[Stored records]
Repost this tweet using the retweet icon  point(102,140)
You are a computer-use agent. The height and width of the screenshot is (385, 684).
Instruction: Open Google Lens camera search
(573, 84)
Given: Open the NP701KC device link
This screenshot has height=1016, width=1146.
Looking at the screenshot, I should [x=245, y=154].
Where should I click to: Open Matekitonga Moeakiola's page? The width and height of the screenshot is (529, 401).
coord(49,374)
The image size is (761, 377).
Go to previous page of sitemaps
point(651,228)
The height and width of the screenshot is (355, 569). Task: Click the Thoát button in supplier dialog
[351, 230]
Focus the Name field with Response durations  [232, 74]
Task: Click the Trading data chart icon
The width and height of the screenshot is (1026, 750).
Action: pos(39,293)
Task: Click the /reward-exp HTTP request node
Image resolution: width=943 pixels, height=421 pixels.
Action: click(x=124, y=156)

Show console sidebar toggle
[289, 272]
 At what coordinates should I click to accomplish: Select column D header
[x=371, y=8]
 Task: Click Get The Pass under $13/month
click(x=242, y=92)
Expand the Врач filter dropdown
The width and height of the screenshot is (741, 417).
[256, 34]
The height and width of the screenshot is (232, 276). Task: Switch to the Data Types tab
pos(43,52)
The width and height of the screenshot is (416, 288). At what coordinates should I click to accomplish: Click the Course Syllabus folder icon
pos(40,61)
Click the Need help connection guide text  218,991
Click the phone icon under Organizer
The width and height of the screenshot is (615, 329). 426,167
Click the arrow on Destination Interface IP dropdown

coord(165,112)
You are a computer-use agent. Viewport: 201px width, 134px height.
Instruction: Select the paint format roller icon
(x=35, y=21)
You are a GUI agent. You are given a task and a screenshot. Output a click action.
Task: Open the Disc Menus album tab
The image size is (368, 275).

Problem: Go through the data and show every line where "size" occurs.

Reply to the task:
The image size is (761, 377).
The image size is (368, 275).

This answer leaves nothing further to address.